Activity:
Copy the dental amalgam text starting with "Dental amalgam fillings are also" and going on through "a solid filling.", swapping every "dentist" for "dental surgeon".

Supplied text:
What is dental amalgam?
Amalgam is a dental filling material used to fill cavities caused by tooth decay. It has been used for more than 150 years in hundreds of millions of patients around the world.
Dental amalgam is a mixture of metals, consisting of liquid (elemental) mercury and a powdered alloy composed of sliver, tin, and copper. Approximately 50% of dental amalgam is elemental mercury by weight. The chemical properties of elemental mercury allow it to react with and bind together the silver/copper/tin alloy particles to form an amalgam.
Dental amalgam fillings are also known as "silver fillings" because of their sliver-like appearance. Despite the name, "silver fillings" do contain elemental mercury.
Image of a capsule containing liquid mercury and amalgam putty. When placing dental amalgam, the dentist first drills the tooth to remove the decay and then shapes the tooth cavity for placement of the amalgam filling. Next, under appropriate safety conditions, the dentist mixes the powdered alloy with the liquid mercury to form an amalgam putty. (These components are provided to the dentist in a capsule as shown in the graphic.) This softened amalgam putty is placed and shaped in the prepared cavity, where it rapidly hardens into a solid filling.
Benefits: Dental amalgam fillings are strong and long-lasting, so they are less likely to break than some other types of fillings.
Dental amalgam is the least expensive type of filling material.

Extracted information:
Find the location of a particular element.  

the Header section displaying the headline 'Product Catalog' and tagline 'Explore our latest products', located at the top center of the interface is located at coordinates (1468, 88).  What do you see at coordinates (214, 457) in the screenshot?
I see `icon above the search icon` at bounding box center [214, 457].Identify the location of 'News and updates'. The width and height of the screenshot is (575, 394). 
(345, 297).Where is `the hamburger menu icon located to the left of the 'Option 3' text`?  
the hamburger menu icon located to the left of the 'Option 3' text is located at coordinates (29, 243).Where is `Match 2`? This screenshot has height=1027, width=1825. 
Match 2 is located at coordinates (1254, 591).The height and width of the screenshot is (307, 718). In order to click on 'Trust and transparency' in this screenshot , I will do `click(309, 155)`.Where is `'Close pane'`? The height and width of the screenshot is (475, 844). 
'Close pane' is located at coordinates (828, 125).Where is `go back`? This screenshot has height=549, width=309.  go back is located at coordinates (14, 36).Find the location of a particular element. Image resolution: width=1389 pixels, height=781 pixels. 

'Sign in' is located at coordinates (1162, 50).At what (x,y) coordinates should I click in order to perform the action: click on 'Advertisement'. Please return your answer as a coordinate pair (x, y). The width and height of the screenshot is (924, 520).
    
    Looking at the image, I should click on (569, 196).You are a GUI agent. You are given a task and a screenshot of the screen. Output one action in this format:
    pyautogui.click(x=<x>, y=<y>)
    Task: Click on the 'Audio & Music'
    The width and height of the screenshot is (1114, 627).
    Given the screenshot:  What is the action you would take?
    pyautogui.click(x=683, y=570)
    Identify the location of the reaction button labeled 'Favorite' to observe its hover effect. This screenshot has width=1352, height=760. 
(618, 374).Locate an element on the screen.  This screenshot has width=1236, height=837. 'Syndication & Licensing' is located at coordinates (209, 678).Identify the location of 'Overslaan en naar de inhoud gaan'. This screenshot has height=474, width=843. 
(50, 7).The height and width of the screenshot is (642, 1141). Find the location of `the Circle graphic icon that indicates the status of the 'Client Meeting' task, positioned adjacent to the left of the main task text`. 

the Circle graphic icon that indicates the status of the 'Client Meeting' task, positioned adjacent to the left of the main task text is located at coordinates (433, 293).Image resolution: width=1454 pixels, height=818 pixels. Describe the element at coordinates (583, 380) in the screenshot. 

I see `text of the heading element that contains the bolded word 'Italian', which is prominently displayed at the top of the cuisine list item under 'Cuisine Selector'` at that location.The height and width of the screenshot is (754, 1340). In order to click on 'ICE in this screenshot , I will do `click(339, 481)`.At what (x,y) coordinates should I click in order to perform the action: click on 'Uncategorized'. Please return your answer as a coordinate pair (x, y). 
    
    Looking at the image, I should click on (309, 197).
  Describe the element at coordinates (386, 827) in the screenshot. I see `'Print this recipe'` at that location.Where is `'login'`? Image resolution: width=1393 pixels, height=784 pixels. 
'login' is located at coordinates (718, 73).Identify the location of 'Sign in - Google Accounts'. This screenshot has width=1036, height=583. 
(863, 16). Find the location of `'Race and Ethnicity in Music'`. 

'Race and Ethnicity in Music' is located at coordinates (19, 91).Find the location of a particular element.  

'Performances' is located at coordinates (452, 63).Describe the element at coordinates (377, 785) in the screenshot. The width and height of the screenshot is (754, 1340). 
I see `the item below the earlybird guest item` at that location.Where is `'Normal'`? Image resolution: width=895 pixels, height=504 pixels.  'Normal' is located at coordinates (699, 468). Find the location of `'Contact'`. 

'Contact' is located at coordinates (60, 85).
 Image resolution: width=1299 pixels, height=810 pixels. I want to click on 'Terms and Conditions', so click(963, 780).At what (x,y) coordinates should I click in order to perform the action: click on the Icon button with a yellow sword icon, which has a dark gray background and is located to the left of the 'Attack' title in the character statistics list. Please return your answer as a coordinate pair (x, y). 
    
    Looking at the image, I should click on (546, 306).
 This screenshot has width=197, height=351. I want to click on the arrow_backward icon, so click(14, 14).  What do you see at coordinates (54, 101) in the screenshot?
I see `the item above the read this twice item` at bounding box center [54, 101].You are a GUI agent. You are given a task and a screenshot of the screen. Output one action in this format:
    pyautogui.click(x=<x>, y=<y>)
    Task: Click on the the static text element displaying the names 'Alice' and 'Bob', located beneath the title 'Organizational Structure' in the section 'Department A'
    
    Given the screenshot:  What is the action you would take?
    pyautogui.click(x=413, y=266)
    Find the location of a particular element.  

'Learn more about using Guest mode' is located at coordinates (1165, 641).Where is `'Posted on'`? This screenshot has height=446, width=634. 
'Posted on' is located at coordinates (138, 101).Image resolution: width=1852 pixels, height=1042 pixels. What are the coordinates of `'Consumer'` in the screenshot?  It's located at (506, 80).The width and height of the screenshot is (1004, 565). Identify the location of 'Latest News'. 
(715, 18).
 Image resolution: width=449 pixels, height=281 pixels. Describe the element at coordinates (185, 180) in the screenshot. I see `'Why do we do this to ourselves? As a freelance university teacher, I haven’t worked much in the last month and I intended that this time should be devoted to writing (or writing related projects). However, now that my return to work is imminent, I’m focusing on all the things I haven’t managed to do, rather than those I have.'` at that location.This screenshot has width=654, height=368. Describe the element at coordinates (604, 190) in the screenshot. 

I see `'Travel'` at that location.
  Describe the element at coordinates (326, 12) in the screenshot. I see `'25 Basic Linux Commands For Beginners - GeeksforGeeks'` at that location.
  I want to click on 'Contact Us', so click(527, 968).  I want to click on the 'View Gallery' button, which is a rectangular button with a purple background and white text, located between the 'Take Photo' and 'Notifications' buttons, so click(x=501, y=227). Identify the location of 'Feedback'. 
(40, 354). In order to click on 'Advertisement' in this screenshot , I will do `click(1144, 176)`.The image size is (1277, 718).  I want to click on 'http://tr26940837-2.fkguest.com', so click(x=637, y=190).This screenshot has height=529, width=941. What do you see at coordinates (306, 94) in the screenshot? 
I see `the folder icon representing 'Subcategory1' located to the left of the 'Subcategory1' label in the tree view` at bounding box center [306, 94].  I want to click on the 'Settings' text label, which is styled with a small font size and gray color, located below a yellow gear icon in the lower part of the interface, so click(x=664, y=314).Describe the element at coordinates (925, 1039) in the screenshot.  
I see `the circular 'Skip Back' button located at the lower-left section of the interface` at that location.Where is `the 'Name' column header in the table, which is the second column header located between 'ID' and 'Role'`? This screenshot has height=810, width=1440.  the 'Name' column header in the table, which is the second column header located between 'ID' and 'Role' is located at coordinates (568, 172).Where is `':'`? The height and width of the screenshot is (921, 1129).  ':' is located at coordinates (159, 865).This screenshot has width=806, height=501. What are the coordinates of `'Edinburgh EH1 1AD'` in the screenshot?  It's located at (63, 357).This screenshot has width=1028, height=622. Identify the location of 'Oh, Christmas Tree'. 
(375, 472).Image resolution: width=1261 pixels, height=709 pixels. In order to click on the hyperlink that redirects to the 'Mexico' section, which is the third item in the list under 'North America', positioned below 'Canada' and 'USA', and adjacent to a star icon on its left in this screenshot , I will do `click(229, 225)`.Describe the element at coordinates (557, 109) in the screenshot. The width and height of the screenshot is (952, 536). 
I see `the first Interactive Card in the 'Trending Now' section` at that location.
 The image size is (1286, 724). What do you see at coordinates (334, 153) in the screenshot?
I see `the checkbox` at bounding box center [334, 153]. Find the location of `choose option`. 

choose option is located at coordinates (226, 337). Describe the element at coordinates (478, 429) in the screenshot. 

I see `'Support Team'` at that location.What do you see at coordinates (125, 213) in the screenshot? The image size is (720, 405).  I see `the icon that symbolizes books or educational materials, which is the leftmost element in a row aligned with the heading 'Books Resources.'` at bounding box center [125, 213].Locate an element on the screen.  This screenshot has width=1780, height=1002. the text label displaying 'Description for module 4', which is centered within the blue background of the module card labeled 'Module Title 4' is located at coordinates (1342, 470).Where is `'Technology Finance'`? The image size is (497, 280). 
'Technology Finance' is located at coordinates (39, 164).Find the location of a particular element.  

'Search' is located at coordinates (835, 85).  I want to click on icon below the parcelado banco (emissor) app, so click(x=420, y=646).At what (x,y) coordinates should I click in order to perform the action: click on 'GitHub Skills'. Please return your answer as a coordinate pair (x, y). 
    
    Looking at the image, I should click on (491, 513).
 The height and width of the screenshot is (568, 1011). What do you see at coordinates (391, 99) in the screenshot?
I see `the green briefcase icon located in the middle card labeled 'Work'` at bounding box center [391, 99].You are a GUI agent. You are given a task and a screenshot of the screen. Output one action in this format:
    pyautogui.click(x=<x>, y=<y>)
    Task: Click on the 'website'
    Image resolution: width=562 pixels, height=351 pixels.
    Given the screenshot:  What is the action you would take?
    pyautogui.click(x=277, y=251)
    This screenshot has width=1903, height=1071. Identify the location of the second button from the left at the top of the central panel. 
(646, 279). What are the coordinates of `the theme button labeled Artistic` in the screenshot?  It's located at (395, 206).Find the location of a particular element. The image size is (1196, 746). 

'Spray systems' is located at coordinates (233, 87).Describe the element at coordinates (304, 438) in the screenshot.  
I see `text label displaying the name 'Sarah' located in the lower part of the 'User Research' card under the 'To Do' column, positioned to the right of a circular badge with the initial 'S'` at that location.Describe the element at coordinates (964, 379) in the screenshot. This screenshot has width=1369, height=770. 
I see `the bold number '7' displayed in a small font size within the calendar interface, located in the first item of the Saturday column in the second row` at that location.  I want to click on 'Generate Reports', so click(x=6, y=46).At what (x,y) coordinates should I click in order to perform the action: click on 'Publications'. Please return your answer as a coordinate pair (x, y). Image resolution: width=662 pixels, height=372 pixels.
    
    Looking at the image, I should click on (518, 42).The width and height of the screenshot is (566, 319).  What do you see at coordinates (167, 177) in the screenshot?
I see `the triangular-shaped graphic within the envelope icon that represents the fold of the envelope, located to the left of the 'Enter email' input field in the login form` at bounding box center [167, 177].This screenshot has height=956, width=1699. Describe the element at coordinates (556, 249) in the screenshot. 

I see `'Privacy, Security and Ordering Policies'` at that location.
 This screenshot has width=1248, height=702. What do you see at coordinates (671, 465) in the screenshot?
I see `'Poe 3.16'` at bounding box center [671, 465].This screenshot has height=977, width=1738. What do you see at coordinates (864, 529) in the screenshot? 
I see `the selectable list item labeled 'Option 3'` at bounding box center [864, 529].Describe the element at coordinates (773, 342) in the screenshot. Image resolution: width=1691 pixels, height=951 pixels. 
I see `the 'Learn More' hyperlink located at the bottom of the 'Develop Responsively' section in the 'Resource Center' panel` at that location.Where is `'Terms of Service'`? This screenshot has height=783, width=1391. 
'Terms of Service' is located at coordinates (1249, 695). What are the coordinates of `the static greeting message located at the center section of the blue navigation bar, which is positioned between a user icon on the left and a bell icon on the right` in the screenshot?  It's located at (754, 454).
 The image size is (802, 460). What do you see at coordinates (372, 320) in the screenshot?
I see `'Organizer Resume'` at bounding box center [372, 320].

Output below:
Dental amalgam fillings are also known as "silver fillings" because of their sliver-like appearance. Despite the name, "silver fillings" do contain elemental mercury.
Image of a capsule containing liquid mercury and amalgam putty. When placing dental amalgam, the dental surgeon first drills the tooth to remove the decay and then shapes the tooth cavity for placement of the amalgam filling. Next, under appropriate safety conditions, the dental surgeon mixes the powdered alloy with the liquid mercury to form an amalgam putty. (These components are provided to the dental surgeon in a capsule as shown in the graphic.) This softened amalgam putty is placed and shaped in the prepared cavity, where it rapidly hardens into a solid filling.